The latest controversy regards amateur birth practitioners, lay midwives, radical birthkeepers, traditional birth attendants and doulas (hereafter home-birthers) and at the face, revolves around interpretation of the above two acts, our Constitution and also natural law.

The resulting Carte Blanche documentary “Radical Birthkeeper” proceeds apace without any context other than the Medical Model and seems to suggest that home-birthers should be placed in the same category as back-street abortionists, fraudulent plastic surgeons and all those who wish to provide hospice patients the right to die and dignity in death.

Worse still, the documentary creates the impression that our public health system is abundantly resourced and more than willing to provide professional midwives for gratis, is otherwise supportive of home-birth, in a situation where the infant mortality rate for a professional practice is claimed to be “2 in 20 years” (Carte Blanche) or “Zero” (M&G) and that ‘if only the persons concerned had utilised this free service, all would be well?’ I note too that the days of GPs arriving to deliver home births are long gone.

About 99% of maternal and newborn deaths occur in low and middle income countries, globally amounting to about 500 000 maternal deaths and 8 million peri-neonatal deaths per year.

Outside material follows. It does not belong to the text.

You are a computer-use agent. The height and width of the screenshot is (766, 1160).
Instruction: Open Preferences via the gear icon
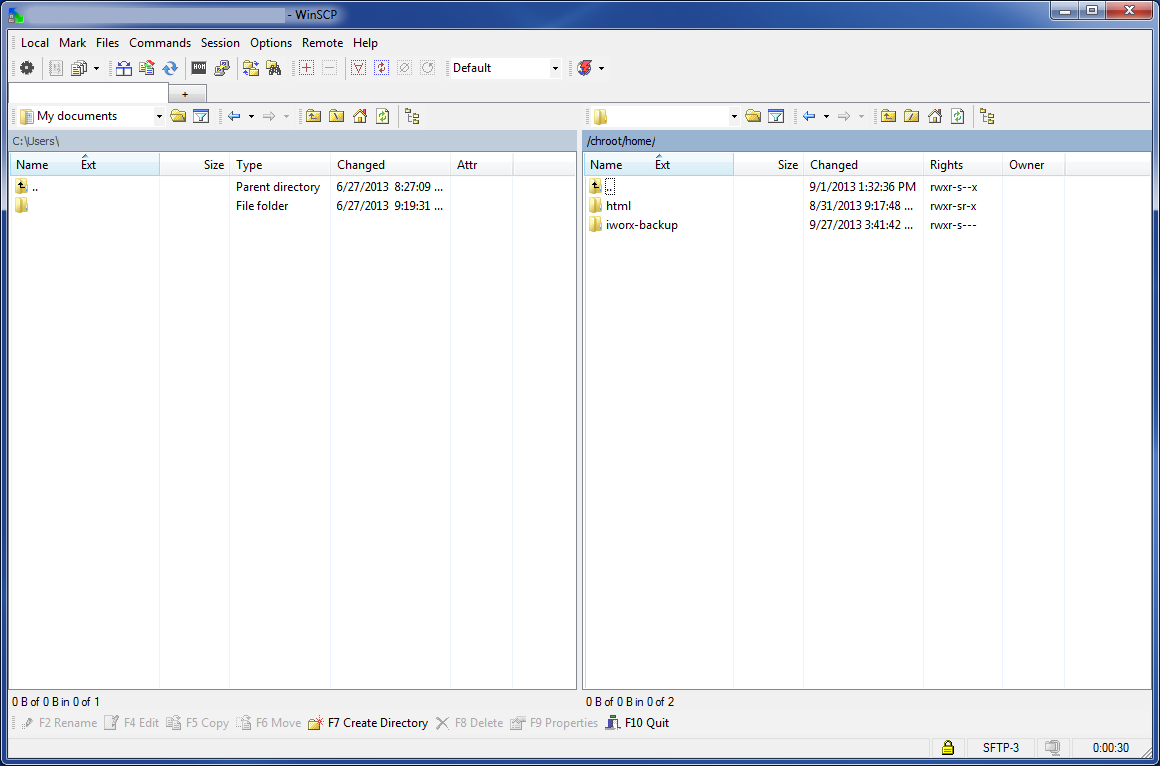[x=26, y=68]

While the trend in South Africa is downward, (if one ignores the past two years), the country still experiences some 12 000 perinatal deaths per year, mainly due to complications of pregnancy, labour and delivery.

The documentary is loosely based on a slightly more informative article published by the Mail & Guardian which raises several issues to do with infringement of the Nursing Act, the subject’s efforts to certify their midwifery practice, the role of Traditional Birth Attendants and the Free Birth Society as well as testimony by Angela Wakeford, a registered midwife. No real stats are provided by either of these contributions.